Task requirements » Your output should be exactly the lines from the one containing "Task: Delete the row with 3.848,70 €" through the final line of the following data, please, with no pictures.

Collected data
· · · · ·
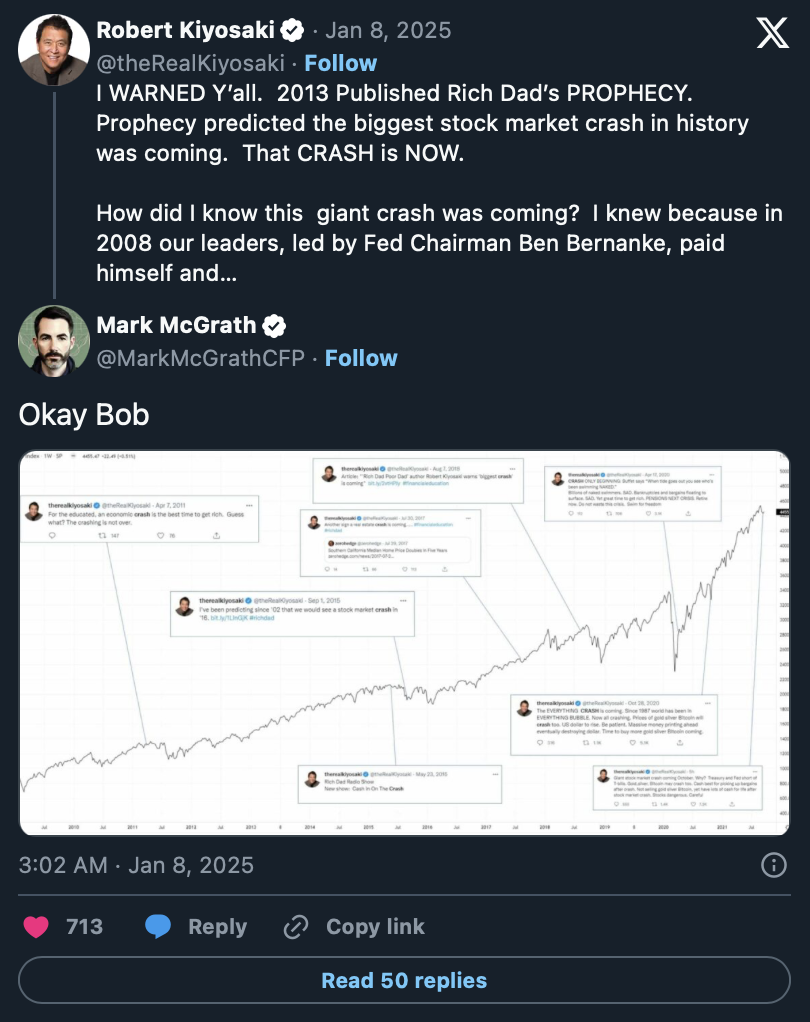Viewport: 810px width, 1022px height.
Task: Open the @MarkMcGrathCFP handle
Action: 201,358
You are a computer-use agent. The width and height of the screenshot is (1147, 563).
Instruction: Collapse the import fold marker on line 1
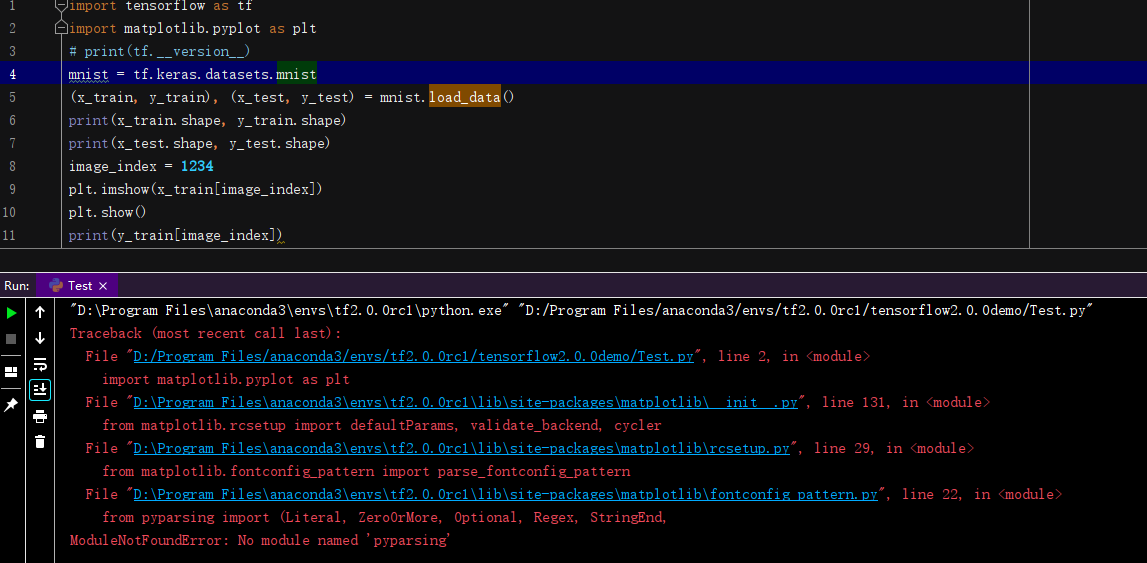[x=62, y=6]
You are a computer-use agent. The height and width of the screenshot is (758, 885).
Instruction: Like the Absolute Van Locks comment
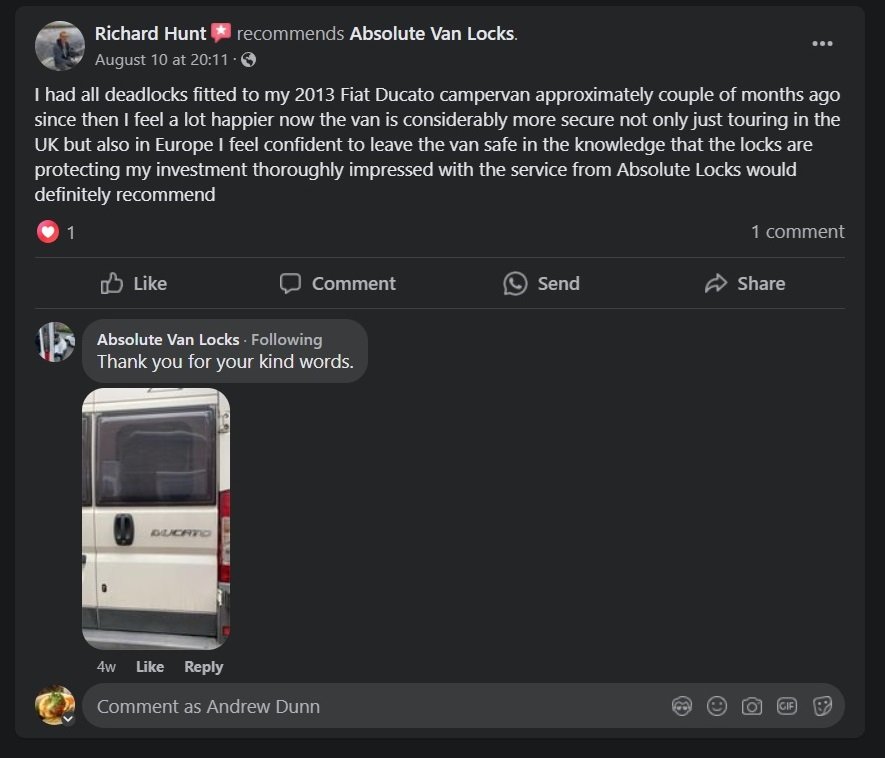click(x=150, y=667)
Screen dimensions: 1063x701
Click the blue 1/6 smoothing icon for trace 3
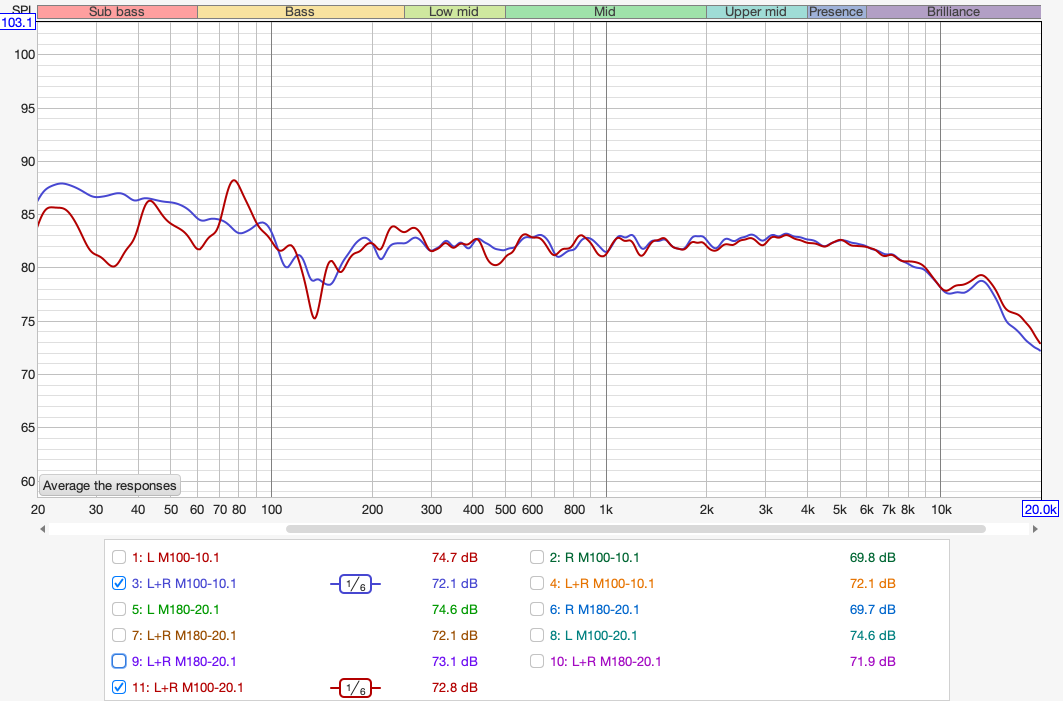(x=355, y=583)
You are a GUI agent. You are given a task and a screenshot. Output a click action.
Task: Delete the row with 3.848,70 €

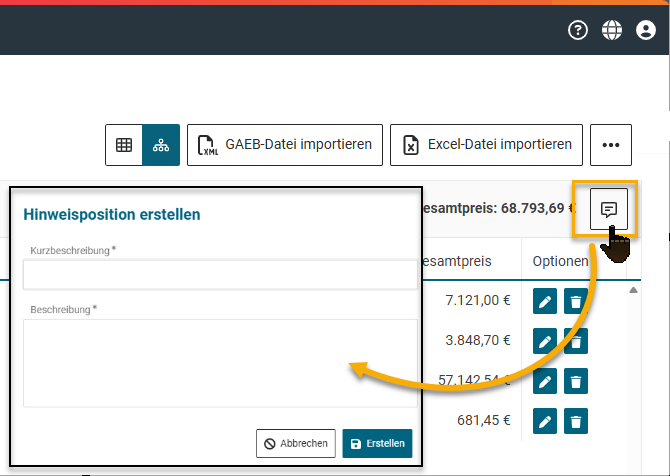[x=576, y=341]
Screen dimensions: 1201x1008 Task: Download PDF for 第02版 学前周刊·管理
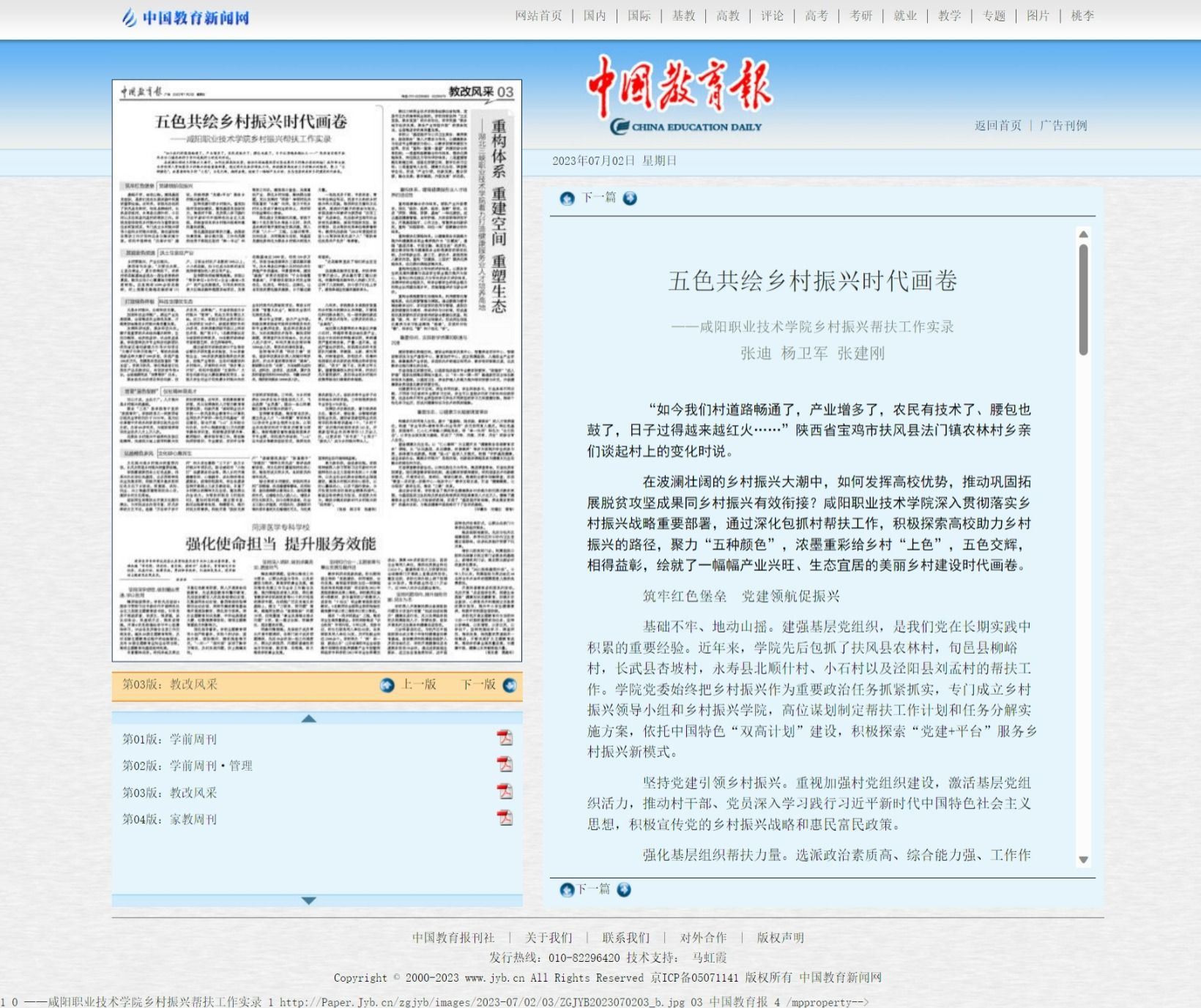click(505, 765)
· · · · ·
Solution below »
Task: Delete the row with 3.848,70 €

[x=576, y=341]
Screen dimensions: 1201x1008 Task: Download PDF for 第02版 学前周刊·管理
click(505, 765)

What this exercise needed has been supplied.